In Ontario, the three most productive raptor watch sites are the Holiday Beach Migration Observatory (5) 40 km south of Windsor in Amherstburg, the Beamer Conservation Area (6) in Grimsby 20 km west of Niagara Falls, and the aptly named Hawk Cliff (7) 10 km south of St. Thomas. All three are lakeside watch sites that concentrate large numbers of migrating hawks, falcons, and eagles comprising 15 different species, but what makes Holiday Beach different from the other two fall congregations is that it is primarily a spring watch site. If you’d like to combine raptor-watching with other bird watching, you can’t go wrong with a fall or spring visit to Point Pelee National Park (8) where lots of raptors congregate to hunt other migrating birds.
In Quebec, the two best places for sighting raptors in the fall are the lands in and around the Morgan Arboretum (9), which is part of the Macdonald Campus of McGill University at Ste.
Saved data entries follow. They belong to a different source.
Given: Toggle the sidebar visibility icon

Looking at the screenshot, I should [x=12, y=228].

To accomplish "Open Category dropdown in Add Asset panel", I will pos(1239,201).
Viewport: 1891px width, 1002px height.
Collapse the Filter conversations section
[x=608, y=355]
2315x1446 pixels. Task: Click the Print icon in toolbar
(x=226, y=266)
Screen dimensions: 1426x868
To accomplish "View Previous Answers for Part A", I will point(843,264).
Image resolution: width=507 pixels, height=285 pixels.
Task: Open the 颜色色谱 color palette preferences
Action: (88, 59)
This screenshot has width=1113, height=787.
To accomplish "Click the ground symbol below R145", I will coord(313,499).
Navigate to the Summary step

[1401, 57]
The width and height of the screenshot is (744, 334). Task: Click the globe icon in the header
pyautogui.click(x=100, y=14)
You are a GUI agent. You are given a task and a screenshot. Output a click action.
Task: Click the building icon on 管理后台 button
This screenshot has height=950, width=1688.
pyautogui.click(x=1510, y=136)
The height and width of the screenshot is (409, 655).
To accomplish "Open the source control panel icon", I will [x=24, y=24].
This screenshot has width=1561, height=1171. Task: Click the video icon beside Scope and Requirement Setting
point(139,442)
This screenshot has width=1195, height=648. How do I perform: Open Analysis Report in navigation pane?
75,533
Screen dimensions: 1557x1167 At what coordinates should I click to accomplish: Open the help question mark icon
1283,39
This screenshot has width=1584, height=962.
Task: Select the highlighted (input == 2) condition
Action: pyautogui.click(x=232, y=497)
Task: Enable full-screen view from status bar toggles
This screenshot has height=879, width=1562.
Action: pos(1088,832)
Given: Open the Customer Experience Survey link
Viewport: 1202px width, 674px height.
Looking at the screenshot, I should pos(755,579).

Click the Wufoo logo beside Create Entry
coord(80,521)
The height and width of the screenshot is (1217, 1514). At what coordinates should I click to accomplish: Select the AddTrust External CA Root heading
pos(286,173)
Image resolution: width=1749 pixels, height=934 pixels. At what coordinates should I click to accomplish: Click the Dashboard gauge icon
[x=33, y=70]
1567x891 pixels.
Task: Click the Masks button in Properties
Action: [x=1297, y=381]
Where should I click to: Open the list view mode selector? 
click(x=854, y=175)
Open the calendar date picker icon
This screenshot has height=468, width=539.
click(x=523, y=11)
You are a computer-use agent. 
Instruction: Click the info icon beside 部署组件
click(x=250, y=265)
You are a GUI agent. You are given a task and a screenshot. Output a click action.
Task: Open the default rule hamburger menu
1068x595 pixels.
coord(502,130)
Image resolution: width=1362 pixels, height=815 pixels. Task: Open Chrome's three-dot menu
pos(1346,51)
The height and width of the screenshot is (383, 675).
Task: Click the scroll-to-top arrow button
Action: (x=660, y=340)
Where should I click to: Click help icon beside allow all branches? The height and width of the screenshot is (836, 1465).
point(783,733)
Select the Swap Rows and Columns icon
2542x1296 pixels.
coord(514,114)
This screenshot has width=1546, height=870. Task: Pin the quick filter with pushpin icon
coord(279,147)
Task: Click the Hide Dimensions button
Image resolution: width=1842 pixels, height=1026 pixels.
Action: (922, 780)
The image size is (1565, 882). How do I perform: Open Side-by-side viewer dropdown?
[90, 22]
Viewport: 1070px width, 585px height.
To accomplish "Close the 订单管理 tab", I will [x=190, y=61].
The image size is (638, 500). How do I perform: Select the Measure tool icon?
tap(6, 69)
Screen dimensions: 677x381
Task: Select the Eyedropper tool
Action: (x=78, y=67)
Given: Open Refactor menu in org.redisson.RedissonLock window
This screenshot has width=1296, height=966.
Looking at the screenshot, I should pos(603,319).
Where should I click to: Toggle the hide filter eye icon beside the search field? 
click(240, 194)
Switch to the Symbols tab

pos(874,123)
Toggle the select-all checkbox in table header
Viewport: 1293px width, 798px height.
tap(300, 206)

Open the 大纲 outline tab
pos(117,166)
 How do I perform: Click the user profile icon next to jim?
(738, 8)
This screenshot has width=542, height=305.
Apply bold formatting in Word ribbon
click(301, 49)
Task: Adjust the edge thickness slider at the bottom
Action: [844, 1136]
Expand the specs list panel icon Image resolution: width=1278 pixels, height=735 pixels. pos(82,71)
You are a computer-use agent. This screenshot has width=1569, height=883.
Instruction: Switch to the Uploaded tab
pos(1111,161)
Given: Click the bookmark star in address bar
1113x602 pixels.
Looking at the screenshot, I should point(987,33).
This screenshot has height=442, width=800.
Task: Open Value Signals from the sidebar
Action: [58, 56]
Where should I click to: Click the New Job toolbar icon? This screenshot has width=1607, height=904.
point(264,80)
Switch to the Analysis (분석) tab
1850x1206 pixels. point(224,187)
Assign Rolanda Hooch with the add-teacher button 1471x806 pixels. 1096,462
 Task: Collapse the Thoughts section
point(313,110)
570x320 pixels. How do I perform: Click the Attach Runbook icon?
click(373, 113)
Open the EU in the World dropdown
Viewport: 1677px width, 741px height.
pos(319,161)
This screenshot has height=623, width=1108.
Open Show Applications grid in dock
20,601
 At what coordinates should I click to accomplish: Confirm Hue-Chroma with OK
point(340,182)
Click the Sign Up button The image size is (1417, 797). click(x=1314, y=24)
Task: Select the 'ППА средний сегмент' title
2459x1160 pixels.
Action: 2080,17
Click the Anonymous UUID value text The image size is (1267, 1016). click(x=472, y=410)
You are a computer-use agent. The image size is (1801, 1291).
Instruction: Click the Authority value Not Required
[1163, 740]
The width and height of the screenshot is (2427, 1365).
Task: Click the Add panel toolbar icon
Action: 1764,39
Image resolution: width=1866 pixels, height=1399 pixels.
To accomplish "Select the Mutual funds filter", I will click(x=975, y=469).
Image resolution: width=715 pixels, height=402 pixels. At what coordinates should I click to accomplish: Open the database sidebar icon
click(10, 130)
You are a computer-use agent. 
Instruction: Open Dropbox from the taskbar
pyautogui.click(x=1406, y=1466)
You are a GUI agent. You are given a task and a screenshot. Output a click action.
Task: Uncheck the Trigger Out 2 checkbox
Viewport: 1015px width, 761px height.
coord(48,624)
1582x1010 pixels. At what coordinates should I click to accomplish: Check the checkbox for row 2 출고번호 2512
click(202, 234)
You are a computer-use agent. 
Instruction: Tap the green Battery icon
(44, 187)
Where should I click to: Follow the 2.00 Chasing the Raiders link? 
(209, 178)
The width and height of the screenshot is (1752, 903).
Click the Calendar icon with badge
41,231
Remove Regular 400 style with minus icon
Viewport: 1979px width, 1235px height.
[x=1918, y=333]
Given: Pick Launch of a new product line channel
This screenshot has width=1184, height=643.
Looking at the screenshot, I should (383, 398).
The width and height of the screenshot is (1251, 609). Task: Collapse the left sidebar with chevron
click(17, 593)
Anne de Bellevue, and the Tadoussac Bird Observatory (10) located in the Parc du Saguenay Provincial Park about 4 km northeast of Tadoussac. Each fall, the former watch site offers close to 5,000 raptors comprising 15 species, while the latter has only 12 species but as many as 18,000 raptors passing by! As for spring watch sites, Quebec has one notable spring lookout called Eagle Crossing (11), 50 km southwest of Montreal, which gets an average of 2,000 raptors of 15 species.
Identifying raptor species:
It is not possible to provide detailed tips on how to identify these birds within the space of this article. It often takes year of practice to become proficient at it, and even the experts get them wrong sometimes! However, at the hawk watch sites described above, there are often experts on hand to count the birds and who are usually all too happy to shout out the names and even ages of the raptors flying overhead and to help with identifying characteristics. A good field guide also helps.